BINGHAM – The message from veterans was clear on Wednesday: Do not make us travel for as long as five hours round-trip to get medical care.

About 120 veterans, their families, community leaders and federal representatives gathered Wednesday night at the American Legion Stanley Beane Post to learn more about why a mobile medical clinic serving 400 veterans from three counties must close.

Many veterans expressed frustration during the two-hour meeting at the imminent closure of the 53-foot medical trailer in Bingham, which will force veterans from Somerset, Franklin and Piscataquis counties to get care at the distant VA Maine Healthcare System center at Togus, outside Augusta, or the Bangor Community Based Outpatient Clinic.

Gary Farnham, a veteran from Madison, said: “Here we are worrying about a petty amount of money.”

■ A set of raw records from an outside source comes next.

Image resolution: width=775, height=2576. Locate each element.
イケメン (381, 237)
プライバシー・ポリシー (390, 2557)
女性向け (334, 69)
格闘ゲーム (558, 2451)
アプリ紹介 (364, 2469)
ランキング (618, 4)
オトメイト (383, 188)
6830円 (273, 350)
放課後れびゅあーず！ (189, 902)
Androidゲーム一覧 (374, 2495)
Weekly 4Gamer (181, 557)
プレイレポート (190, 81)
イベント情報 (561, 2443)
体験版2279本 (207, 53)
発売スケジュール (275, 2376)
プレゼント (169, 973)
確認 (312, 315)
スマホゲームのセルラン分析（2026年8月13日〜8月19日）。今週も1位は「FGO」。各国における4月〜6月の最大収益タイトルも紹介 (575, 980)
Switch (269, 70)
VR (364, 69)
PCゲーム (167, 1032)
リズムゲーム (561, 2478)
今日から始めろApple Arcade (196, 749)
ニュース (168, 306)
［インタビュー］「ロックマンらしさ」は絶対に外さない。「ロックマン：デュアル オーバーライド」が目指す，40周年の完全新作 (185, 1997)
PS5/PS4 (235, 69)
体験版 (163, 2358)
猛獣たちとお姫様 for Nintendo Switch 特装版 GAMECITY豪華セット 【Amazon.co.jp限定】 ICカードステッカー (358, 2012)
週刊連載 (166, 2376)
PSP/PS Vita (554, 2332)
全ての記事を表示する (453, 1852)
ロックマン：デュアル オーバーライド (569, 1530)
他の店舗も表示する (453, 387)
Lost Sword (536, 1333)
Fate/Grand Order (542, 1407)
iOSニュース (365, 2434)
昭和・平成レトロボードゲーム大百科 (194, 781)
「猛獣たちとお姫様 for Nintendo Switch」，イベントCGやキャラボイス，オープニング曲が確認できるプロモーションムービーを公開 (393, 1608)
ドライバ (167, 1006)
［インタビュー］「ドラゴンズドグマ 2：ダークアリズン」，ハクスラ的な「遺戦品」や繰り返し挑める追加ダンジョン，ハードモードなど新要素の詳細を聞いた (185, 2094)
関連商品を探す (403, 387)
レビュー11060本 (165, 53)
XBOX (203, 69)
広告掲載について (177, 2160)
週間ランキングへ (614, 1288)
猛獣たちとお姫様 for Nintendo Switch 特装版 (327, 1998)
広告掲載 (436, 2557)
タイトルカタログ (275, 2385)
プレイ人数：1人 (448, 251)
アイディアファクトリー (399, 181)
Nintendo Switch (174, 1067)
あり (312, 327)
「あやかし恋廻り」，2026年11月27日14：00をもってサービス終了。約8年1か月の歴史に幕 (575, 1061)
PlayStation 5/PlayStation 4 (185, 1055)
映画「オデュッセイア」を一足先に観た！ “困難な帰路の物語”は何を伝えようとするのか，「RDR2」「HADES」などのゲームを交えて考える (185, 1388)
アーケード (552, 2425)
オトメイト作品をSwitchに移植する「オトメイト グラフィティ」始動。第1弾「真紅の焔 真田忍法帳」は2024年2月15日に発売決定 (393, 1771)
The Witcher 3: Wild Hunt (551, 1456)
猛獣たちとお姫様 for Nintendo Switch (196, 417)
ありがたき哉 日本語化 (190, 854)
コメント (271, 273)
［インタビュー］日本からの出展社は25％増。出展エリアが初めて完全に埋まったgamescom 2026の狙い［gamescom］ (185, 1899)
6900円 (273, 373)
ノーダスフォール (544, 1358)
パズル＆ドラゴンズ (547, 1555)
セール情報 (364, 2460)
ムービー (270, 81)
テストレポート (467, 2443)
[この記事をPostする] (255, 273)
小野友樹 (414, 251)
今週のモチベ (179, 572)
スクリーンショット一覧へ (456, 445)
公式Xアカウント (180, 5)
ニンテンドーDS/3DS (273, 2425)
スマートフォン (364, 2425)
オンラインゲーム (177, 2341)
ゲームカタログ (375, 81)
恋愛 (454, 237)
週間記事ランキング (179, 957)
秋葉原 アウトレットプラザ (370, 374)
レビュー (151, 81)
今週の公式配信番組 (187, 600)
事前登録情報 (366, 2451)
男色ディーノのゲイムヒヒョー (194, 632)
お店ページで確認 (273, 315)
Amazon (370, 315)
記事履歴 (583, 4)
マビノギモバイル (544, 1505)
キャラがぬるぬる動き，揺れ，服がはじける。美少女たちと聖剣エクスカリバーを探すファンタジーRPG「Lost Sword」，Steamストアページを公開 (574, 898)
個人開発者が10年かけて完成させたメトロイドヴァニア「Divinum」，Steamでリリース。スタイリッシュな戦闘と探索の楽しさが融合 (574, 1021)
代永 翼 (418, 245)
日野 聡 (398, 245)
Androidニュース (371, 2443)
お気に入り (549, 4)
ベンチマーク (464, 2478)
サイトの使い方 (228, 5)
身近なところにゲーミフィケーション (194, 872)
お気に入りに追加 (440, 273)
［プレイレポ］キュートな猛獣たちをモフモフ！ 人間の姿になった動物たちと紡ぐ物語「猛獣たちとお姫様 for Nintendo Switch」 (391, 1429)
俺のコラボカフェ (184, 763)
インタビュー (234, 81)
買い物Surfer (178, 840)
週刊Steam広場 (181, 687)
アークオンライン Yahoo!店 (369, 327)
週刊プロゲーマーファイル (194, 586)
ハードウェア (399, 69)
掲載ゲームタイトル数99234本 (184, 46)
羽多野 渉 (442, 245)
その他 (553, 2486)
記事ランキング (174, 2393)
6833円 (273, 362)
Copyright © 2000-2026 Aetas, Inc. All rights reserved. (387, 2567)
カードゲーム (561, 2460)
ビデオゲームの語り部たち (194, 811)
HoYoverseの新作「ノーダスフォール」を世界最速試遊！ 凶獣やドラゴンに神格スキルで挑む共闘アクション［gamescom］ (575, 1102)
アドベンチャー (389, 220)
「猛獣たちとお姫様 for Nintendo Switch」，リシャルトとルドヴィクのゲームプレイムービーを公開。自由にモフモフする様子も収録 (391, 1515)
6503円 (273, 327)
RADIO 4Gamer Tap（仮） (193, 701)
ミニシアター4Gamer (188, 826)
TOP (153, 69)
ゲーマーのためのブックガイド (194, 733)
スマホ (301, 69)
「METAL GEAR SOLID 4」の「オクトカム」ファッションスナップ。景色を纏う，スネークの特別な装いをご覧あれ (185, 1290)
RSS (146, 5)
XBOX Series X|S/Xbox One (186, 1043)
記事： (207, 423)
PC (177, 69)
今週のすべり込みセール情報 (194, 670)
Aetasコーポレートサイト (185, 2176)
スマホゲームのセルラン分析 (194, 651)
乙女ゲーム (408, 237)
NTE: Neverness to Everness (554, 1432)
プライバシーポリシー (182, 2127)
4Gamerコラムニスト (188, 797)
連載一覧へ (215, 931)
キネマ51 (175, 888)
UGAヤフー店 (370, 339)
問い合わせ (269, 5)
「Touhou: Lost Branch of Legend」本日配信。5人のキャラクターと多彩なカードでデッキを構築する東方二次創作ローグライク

He pointed to a World War II flag on the wall and said, “This says, ‘A grateful nation remembers.’ I think you forgot.”

Brian Stiller, director of the VA Maine Healthcare System, cited high costs and too few patients as the primary reason for ceasing services at the mobile clinic on Oct. 1.

As a pilot program funded by a federal grant, the trailer has provided checkups and basic blood work for veterans for two years.

“We have to work harder at providing closer-to-home access,” Stiller said. “But I’m not sure that the mobile medical unit is the approach that will bring us to where we need to be.”

At its peak, the clinic drew about 550 veterans, Stiller said. Ideally, it should have been serving 800 to 1,500.

Closing the clinic has been projected to save the VA Maine Healthcare System $100,000 to $200,000 in annual operating costs. Stiller declined to provide a specific amount of savings Wednesday.

Home-based care is available for veterans who can’t travel, and the Disabled American Veterans organization can drive veterans to and from Togus, Stiller said.

But some at the meeting said sick veterans in remote areas can’t travel the hours it takes to get to Togus.

Staff members from the offices of U.S. Sens. Olympia Snowe and Susan Collins and U.S. Rep. Mike Michaud attended the meeting. Snowe’s office released a statement before the meeting urging the Department of Veterans Affairs to fully evaluate the impact of closing the clinic.